ステンレス
【東京雑学研究会編】
§ステンレスはもともと錆びている
ステンレスとは、英語で「錆がない」という意味だ。しょっちゅう水に濡れたり、水滴のついたまま放置されることの多い包丁や鍋などのキッチン用品には、最適の素材である。
もともと「錆」というのは、金属が空気中や水中に置かれて酸化することで生じる。特に鋼鉄は、原料の鉄鉱石から酸素を還元して製造されるので、放置すると酸化して、もとの鉄鉱石の状態に戻ろうとする性質を持つ。その酸化した部分が錆と呼ばれているわけだ。
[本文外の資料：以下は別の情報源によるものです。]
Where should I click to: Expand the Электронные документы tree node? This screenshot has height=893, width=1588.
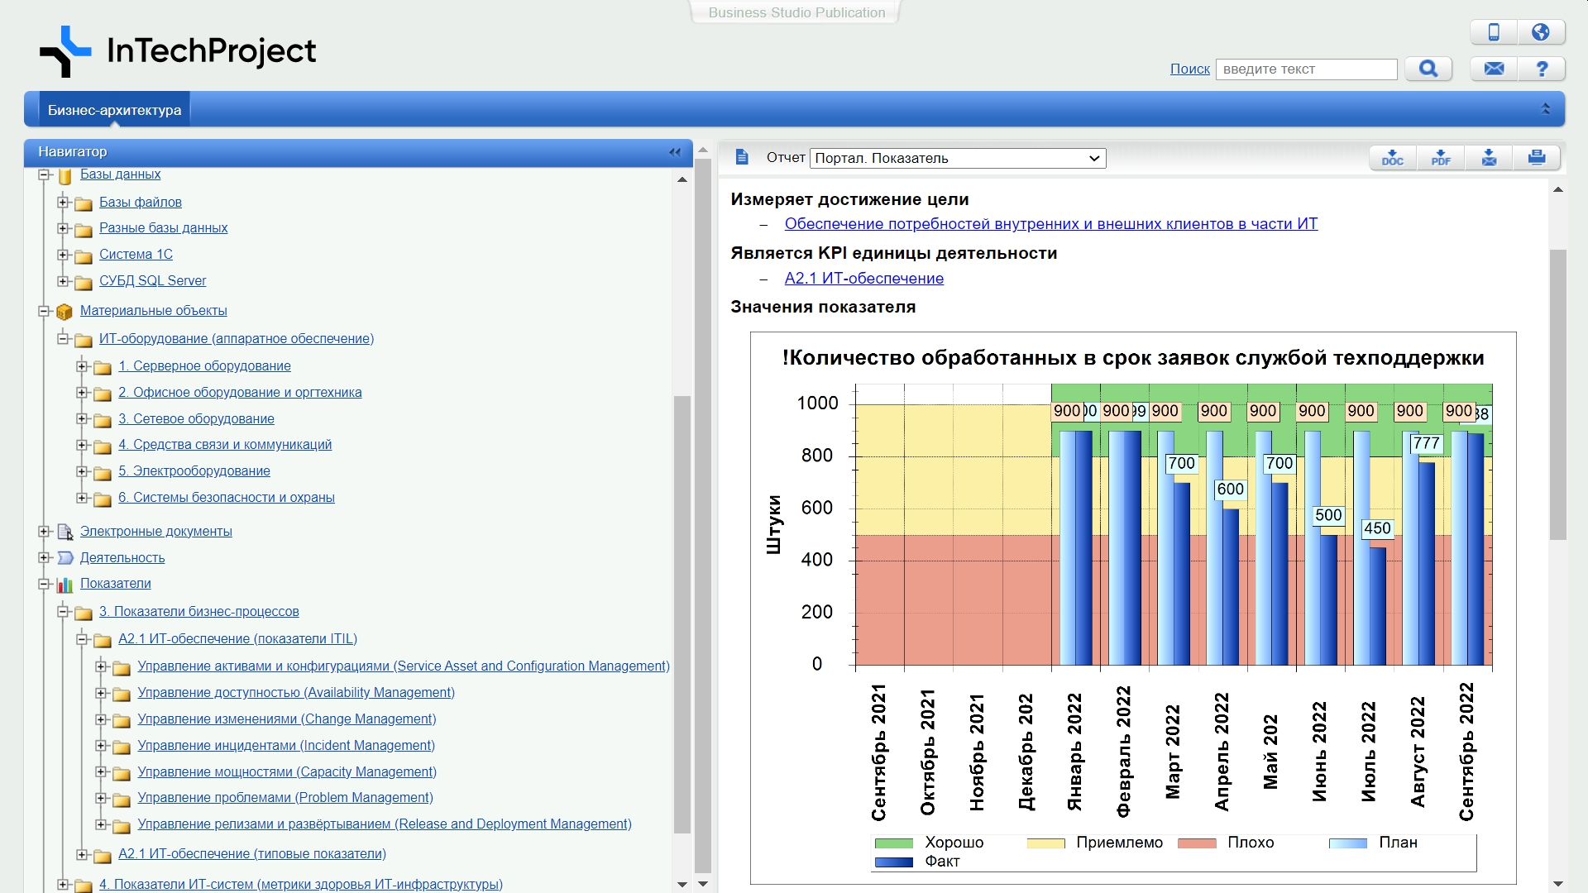coord(45,532)
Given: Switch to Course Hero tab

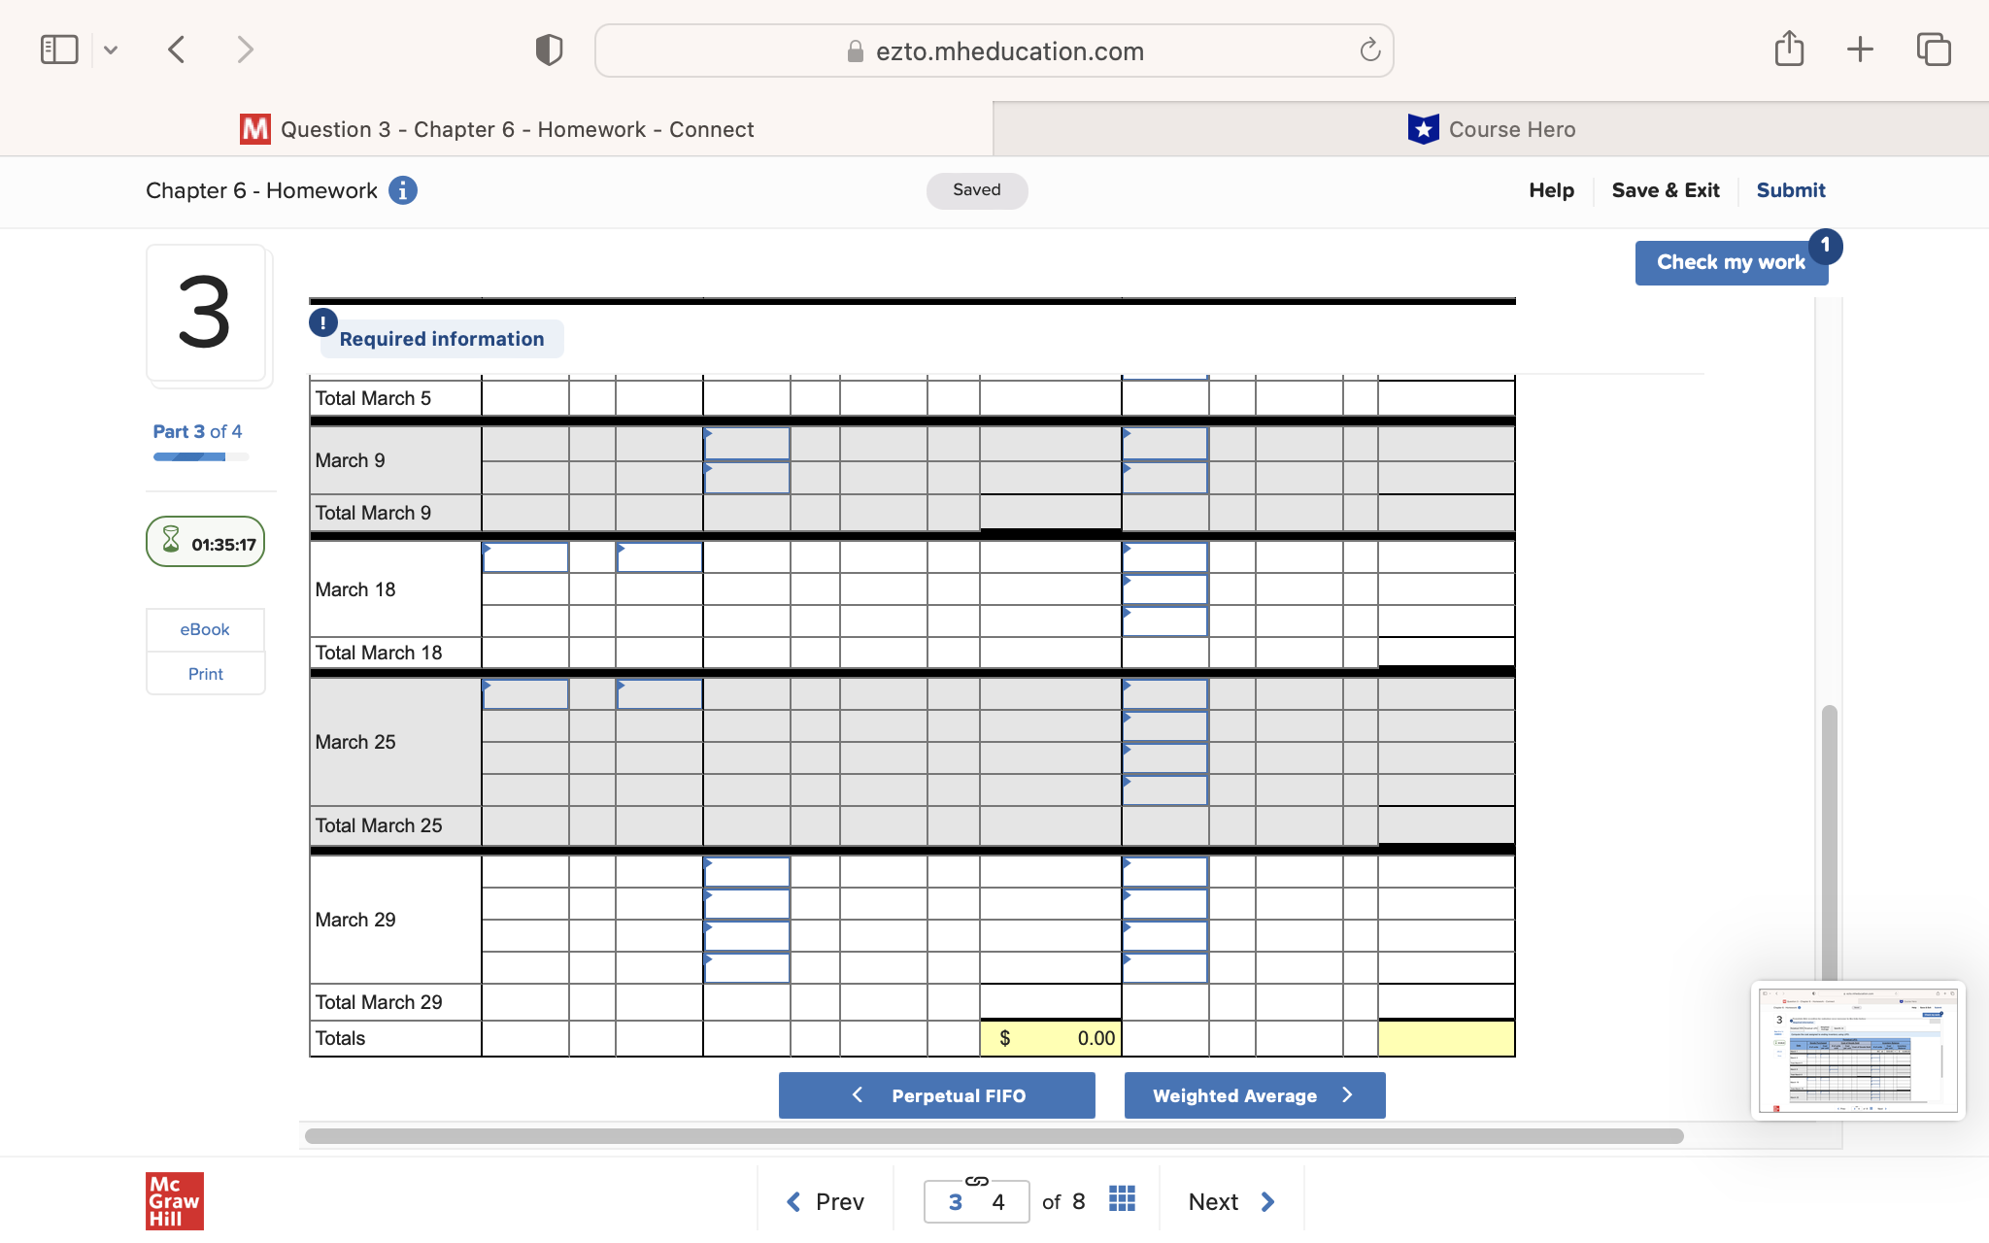Looking at the screenshot, I should coord(1491,129).
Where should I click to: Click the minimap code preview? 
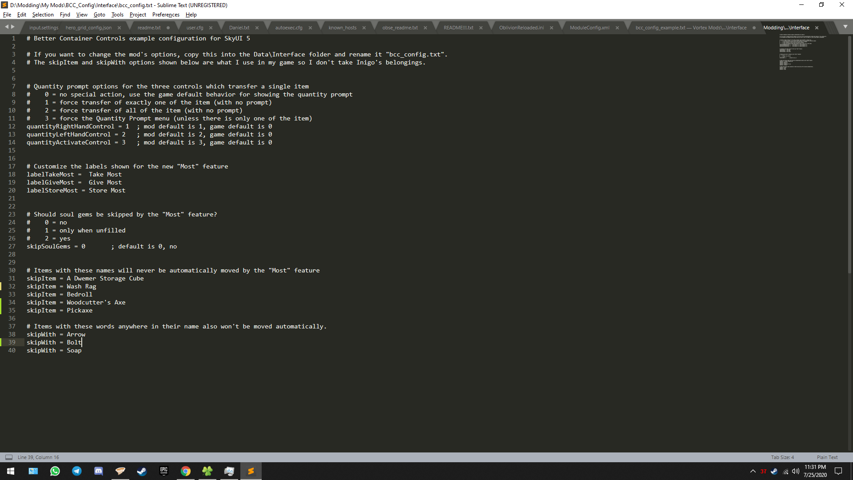pyautogui.click(x=800, y=52)
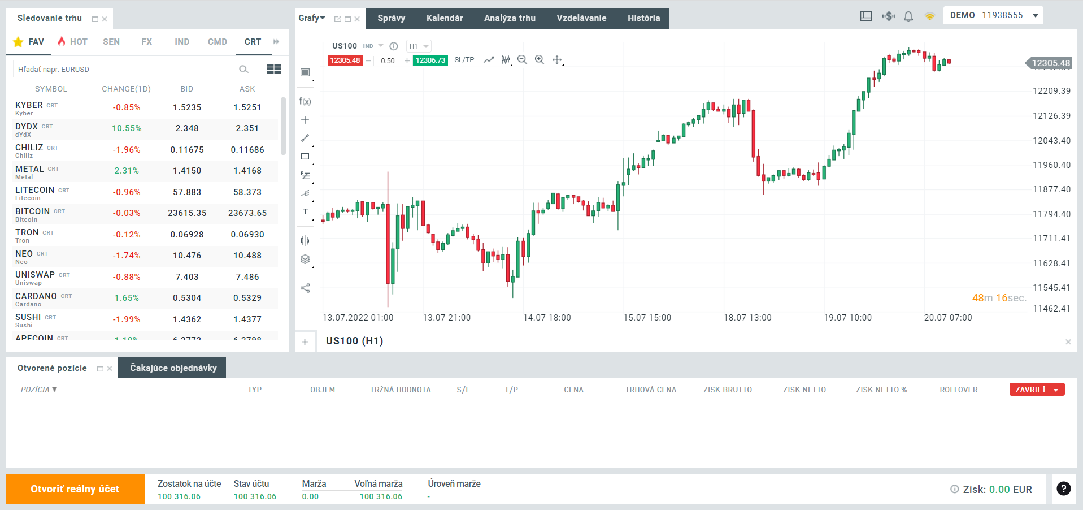Toggle SL/TP on the order panel
The width and height of the screenshot is (1083, 510).
click(463, 60)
その性質を改善するために考案されたのが、ステンレス鋼。鋼鉄にクロムのような合金を加えて錆びにくくしたものだ。そのステンレス鋼の表面には、製造過程で不働態皮膜という透明のごく薄い膜が作られる。
この不働態皮膜は、酸化膜とも呼ばれ、錆びたときと同じようにわざわざ鋼鉄を酸化させたもの。早い話が、透明な薄い錆でおおうことによって、素地の鋼鉄を空気や水溶液から保護していることになる。
この膜の厚さは一〇オングストローム(一〇〇〇万分の一センチ)しかないから、包丁で金属分を含むものを切ったり、鍋をタワシでこすりすぎたりすると、剥がれ落ちてしまう。その部分から錆を生じることもあるわけで、錆びない金属ではなく錆びにくいだけのものと心得ておこう。ステンレスをステンレスらしく保つには、使い方、保存方法などの注意が必要なのだ。